In Fig. 10.93, there are two concentric circles with centre O. PR and PQS are tangents to the inner circle from point plying on the outer circle. If PR = 7.5 cm, then PS is equal to
Given:
PR = 7.5 cm
Property 1: The tangent at a point on a circle is at right angles to the radius obtained by joining center and the point of tangency.
Property 2: If two tangents are drawn to a circle from one external point, then their tangent segments (lines joining the external point and the points of tangency on circle) are equal.

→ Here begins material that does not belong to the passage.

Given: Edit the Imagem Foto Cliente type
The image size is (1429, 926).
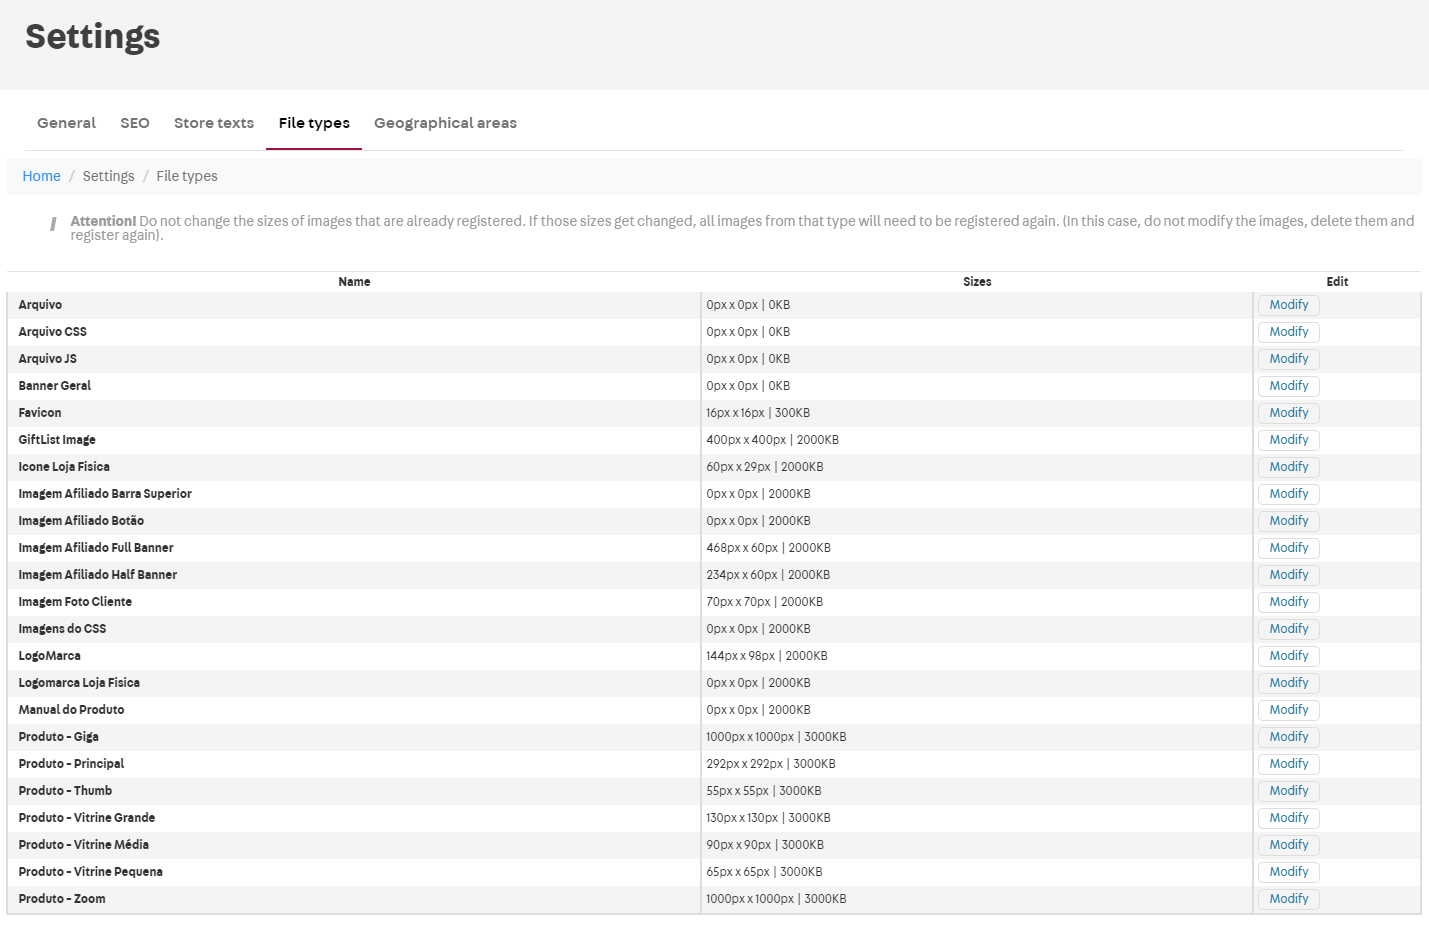Looking at the screenshot, I should pyautogui.click(x=1288, y=602).
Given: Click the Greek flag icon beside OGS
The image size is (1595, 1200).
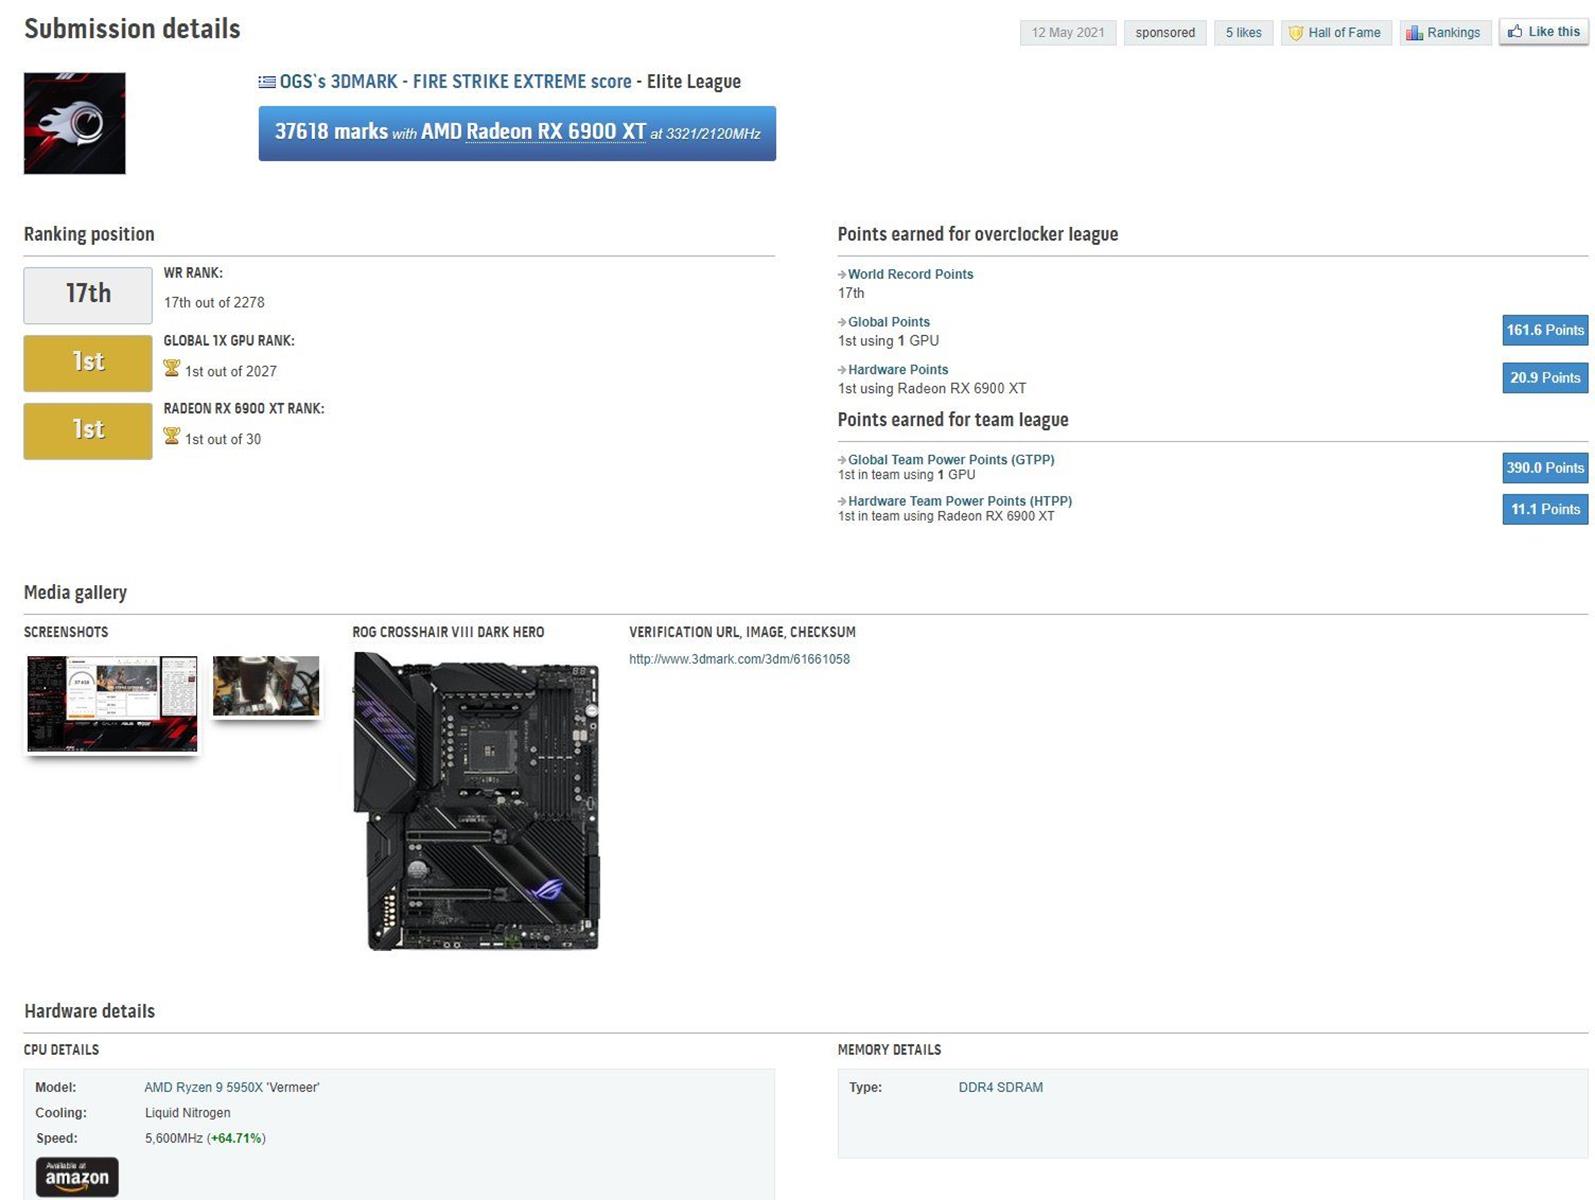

By property 1, ∆OSQ is right-angled at ∠OQS (i.e., ∠OQS = 90°) and ∆OPQ is right-angled at ∠OQP (i.e., ∠OQP = 90°).
∴ OQ ⊥ PS
∵ PO = OS [radius of circle]
∴ ∆POS is an isosceles triangle
Now,
∵ ∆POS is an isosceles triangle and OQ is perpendicular to its base
∴ OQ bisects PS
i.e., PQ = QS
By property 2,
PR = PQ = 7.5 cm (tangent from P)
Now,
PS = PQ + QS
⇒ PS = PQ + PQ [∵ PQ = QS]
⇒ PS = 7.5 cm + 7.5 cm
⇒ PS = 15 cm
Hence, PS = 15 cm